Pathologisch gokken: een neurobiologische en klinische update (2011)

Het British Journal of Psychiatry (2011) 199: 87-89

doi: 10.1192 / bjp.bp.110.088146

  1. Henrietta Bowden-Jones, MRCPsych, DOccMed, MD
  1. Luke Clark, DPhil

+ Auteur Affiliations

  1. Imperial College London, en de National Problem Gambling Clinic, Central North West London NHS Foundation Trust
  2. Behavioral and Clinical Neuroscience Institute, Department of Experimental Psychology, University of Cambridge, Verenigd Koninkrijk

+ Notities van de auteur

  • Henrietta Bowden-Jones (foto) is oprichter en directeur van de National Problem Gambling Clinic, en de woordvoerder over problematisch gokken voor het Royal College of Psychiatrists. Luke Clark is een psycholoog aan de universiteit van Cambridge.

  • Correspondentie: Dr. Henrietta Bowden-Jones, National Problem Gambling Clinic, 1 Frith Street, Londen W1D 3HZ, Verenigd Koninkrijk. E-mail: [e-mail beveiligd]

Abstract

Een voorgestelde samenvoeging van pathologisch gokken met de verslavingen in het komende DSM-5 geeft een overzicht van de neurobiologische gegevens die overeenkomsten vertonen tussen deze aandoeningen, evenals een update van de nationale trends in gokgedrag en de huidige behandeling.

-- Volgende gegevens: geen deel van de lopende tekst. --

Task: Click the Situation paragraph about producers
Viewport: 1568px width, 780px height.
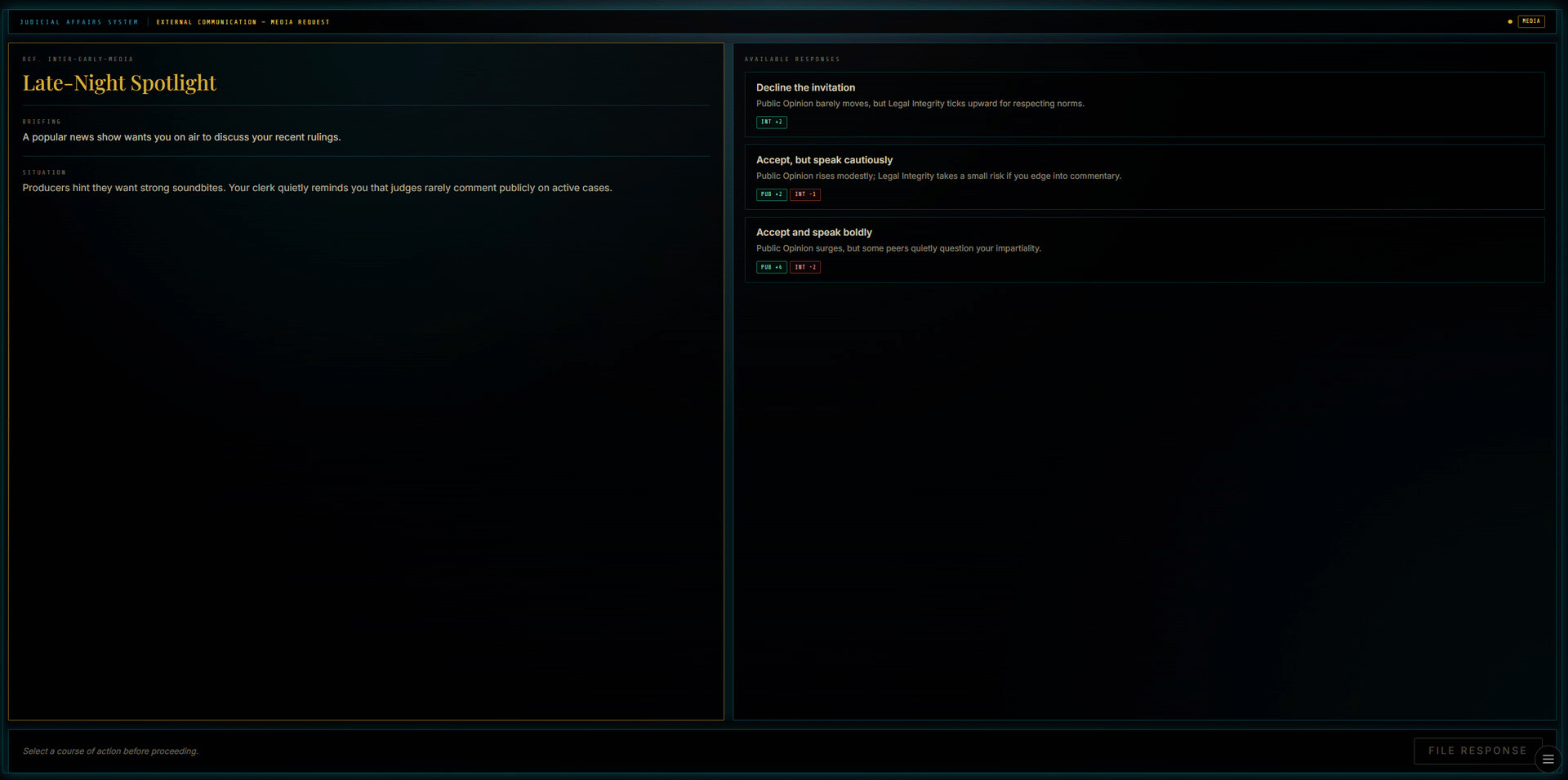Action: pyautogui.click(x=317, y=188)
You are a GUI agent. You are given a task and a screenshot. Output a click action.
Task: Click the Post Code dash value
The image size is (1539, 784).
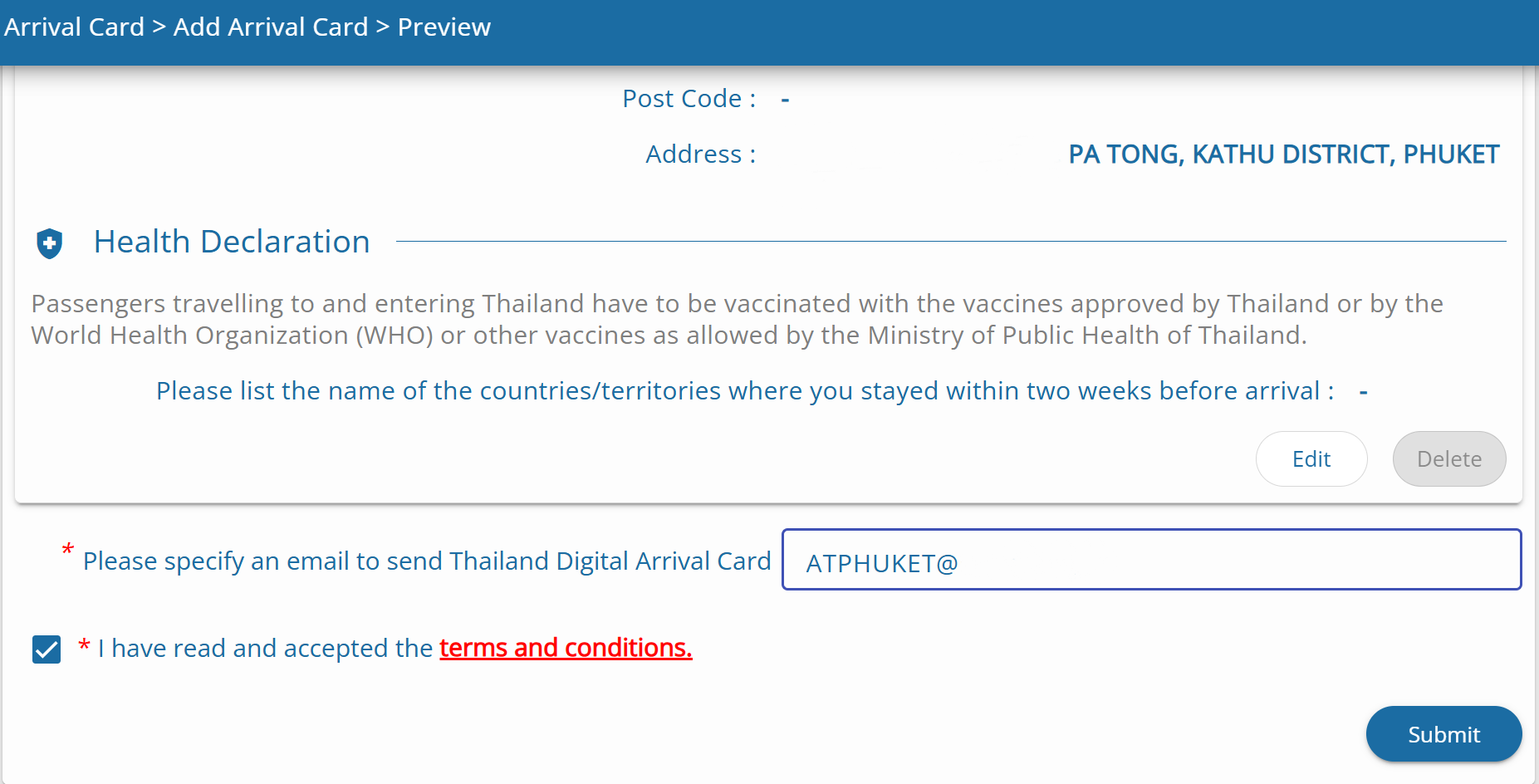point(785,100)
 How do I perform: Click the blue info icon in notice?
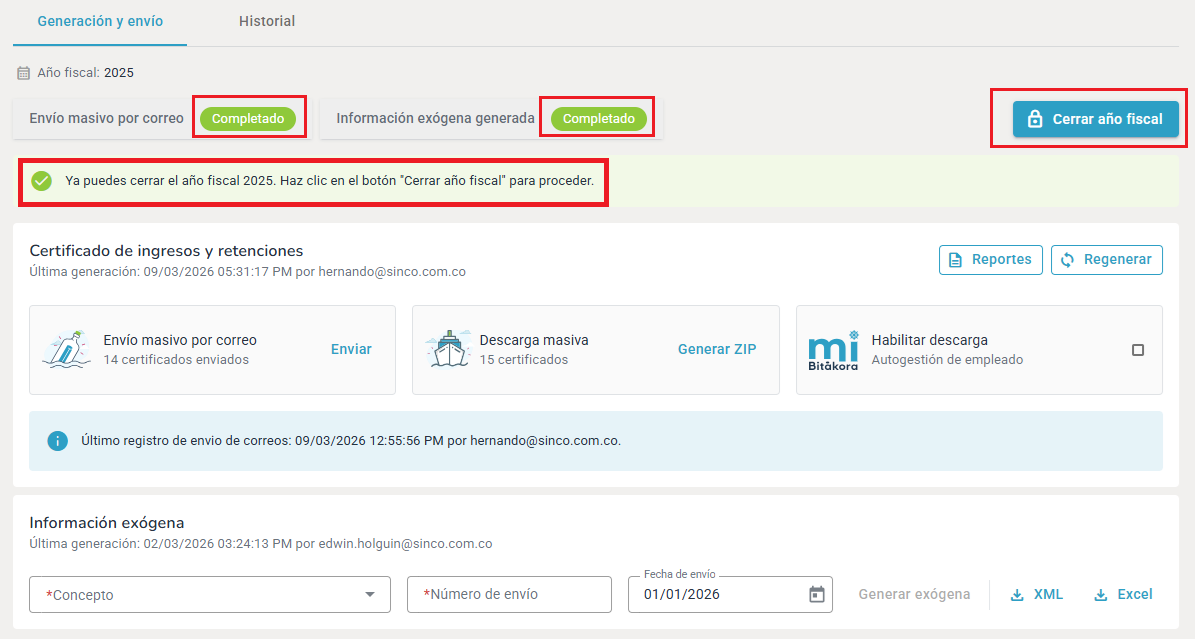pos(58,441)
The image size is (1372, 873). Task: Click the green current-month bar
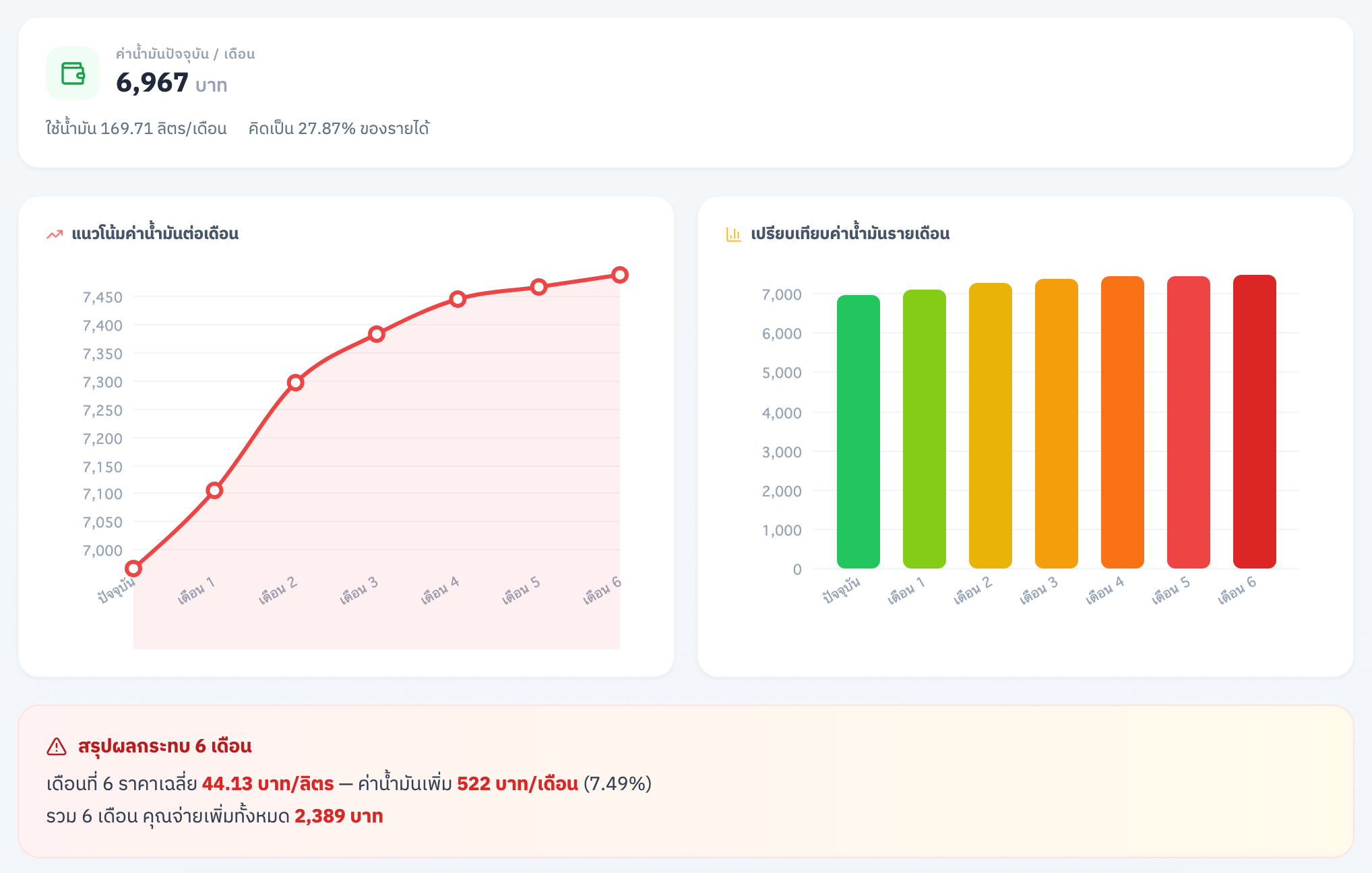(x=858, y=431)
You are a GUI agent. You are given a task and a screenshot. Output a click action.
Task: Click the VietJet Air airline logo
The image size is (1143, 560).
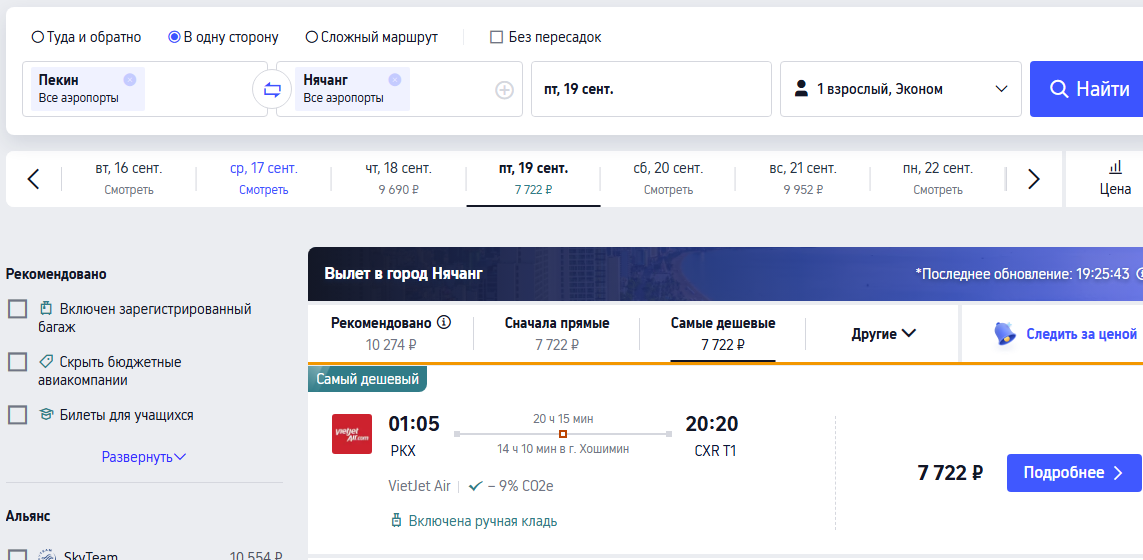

Pathologisch gokken werd geïntroduceerd als een psychiatrische entiteit in de DSM-III in 1980, en voor de afgelopen twee edities is het geclassificeerd in de Impulscontrolestoornissen naast pyromanie en trichotillomanie. Nu, in een concept van de aanstaande DSM-5, is een gedurfde herclassificatie aangekondigd, waarbij pathologisch gokken waarschijnlijk naast de drugs- en alcoholgebruiksaandoeningen zal worden verplaatst. Het wordt omgedoopt tot 'ongeordend gokken' en de categorie zelf zou noodzakelijkerwijs opnieuw worden betiteld als 'verslaving en aanverwante stoornissen'.

Deze veranderingen zijn niet zonder controverse tussen gokonderzoekers en professionals in het verslavingsveld.1,2 De beslissingen van de DSM-5 werkgroep zijn gebaseerd op meerdere bewijslijnen voor overlap tussen pathologisch gokken en de stoornissen in het gebruik van stoffen.3 In termen van klinische expressie is het algemeen bekend dat pathologische gokkers ontwenningsverschijnselen vertonen (geïrriteerdheid bij pogingen om de hoeveelheid gokken te stoppen of verminderen) en tekenen van tolerantie (de neiging om steeds hogere bedragen te gokken), die beide zijn beschouwd als kenmerken van verslaving. Het patroon van comorbiditeiten voor de stoornissen is zeer vergelijkbaar, en rond 30-50% van pathologische gokkers hebben co-optredende verslavingsmisbruik.4 Er zijn algemene risicofactoren geïdentificeerd, waaronder genetische markers die de overdracht van dopamine beïnvloeden, en persoonlijkheidskenmerken die verband houden met impulsiviteit.5 Bovendien zijn de meest gevalideerde medicamenteuze medicijnen voor pathologisch gokken de opioïde antagonisten (bijv. Naltrexon);6 geneesmiddelen die aanvankelijk werden getest in pathologisch gokken op basis van hun werkzaamheid bij drugs- en alcoholverslaving.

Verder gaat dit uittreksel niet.